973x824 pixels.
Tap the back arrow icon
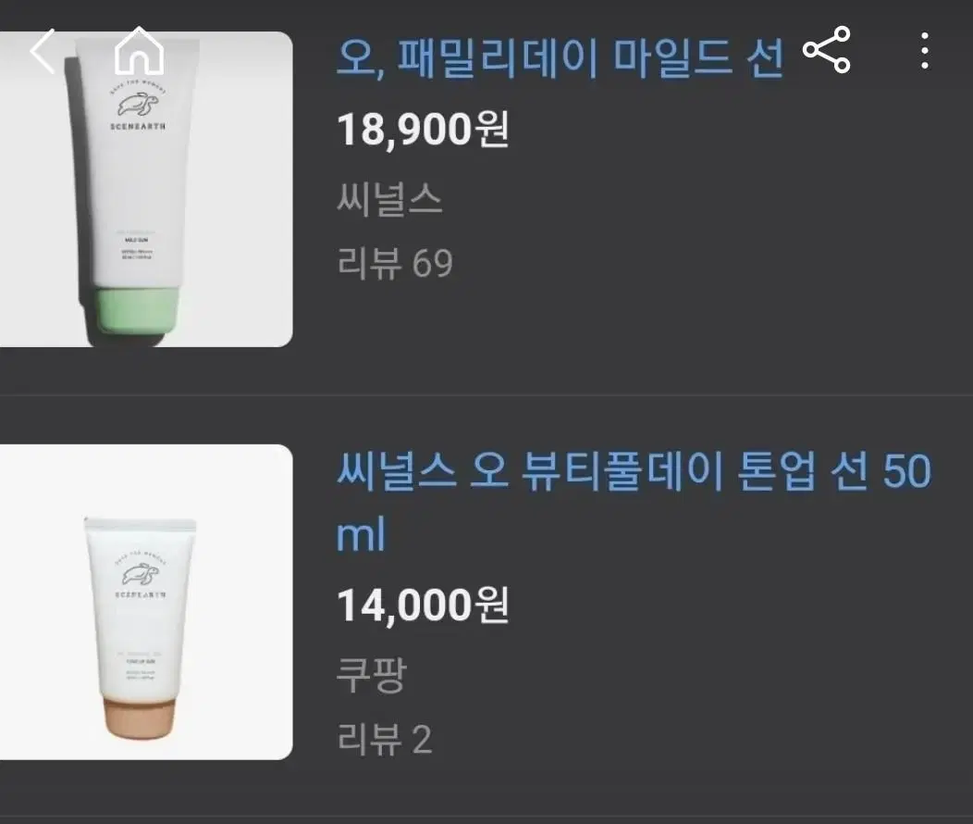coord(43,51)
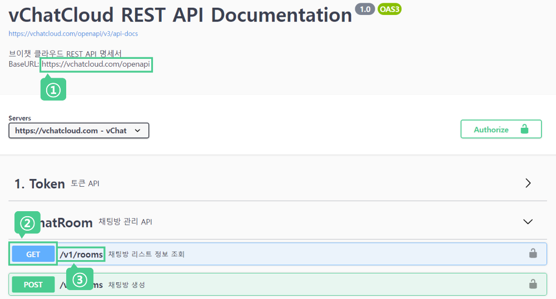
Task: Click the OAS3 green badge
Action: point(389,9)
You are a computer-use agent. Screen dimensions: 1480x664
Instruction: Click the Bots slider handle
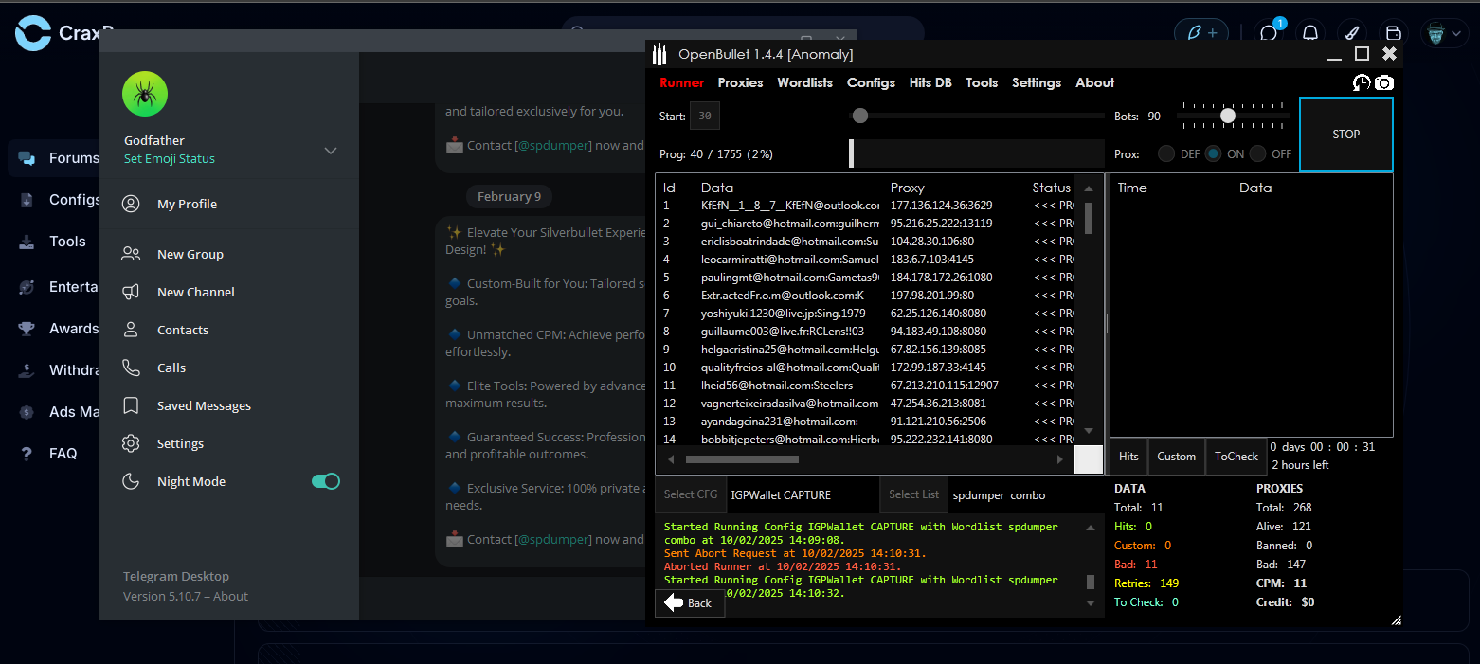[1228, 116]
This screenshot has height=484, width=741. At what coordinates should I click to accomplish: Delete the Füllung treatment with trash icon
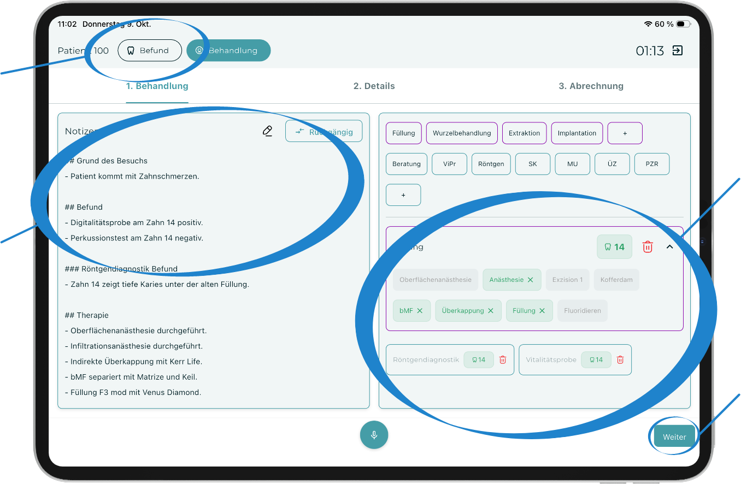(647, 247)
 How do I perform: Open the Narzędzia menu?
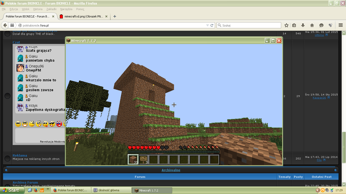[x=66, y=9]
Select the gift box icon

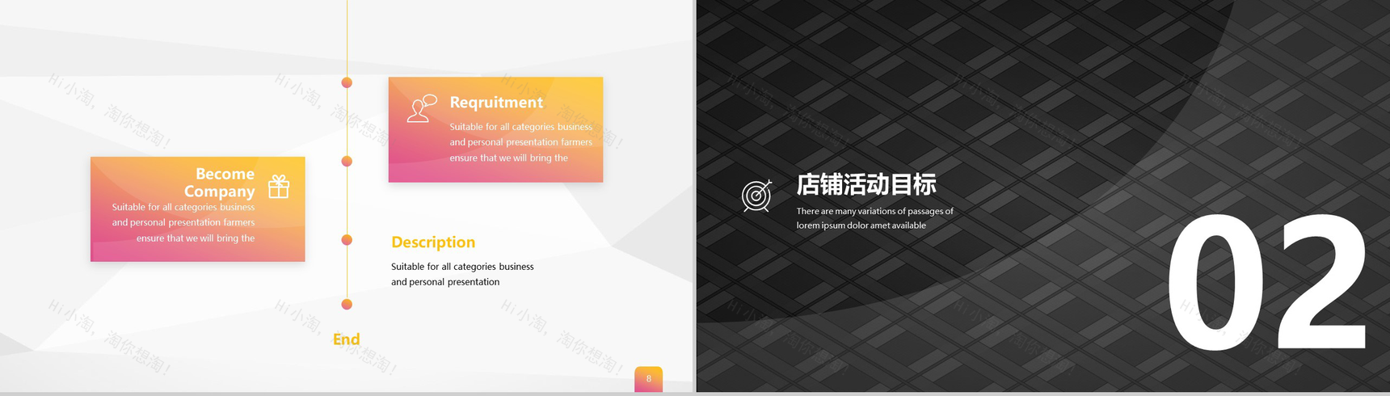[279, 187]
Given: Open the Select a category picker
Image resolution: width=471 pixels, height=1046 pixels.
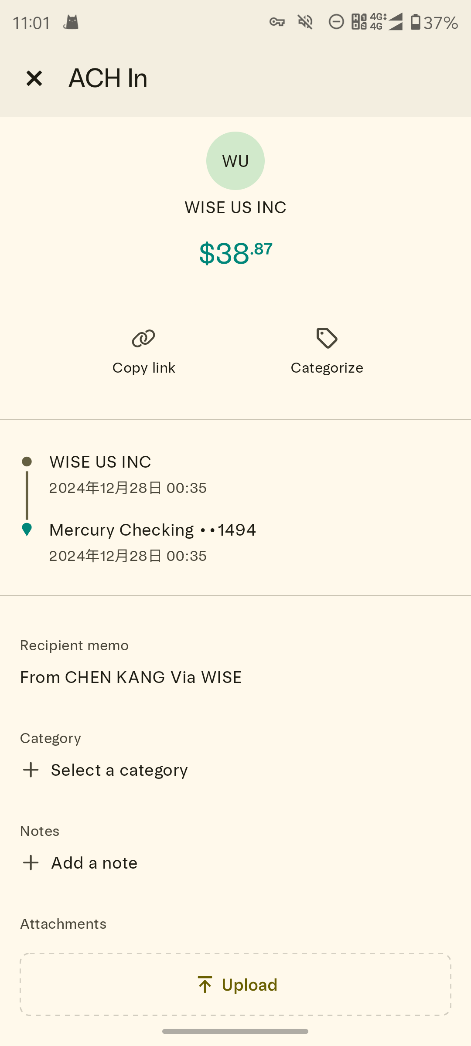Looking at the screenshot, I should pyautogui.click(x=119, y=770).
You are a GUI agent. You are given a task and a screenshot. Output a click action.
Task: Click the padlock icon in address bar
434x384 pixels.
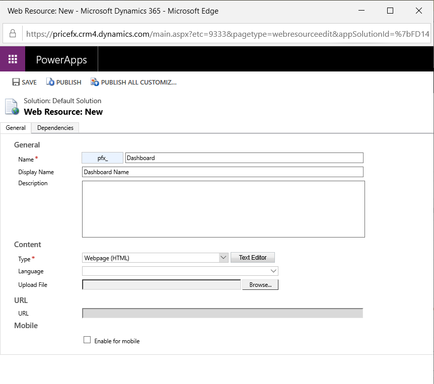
-----
# [Aim]
Pick out each line of the data above that contains the string "Select", and copy those lines.

# [Answer to the task]
Select the gift box icon
Given: Open the Select a category picker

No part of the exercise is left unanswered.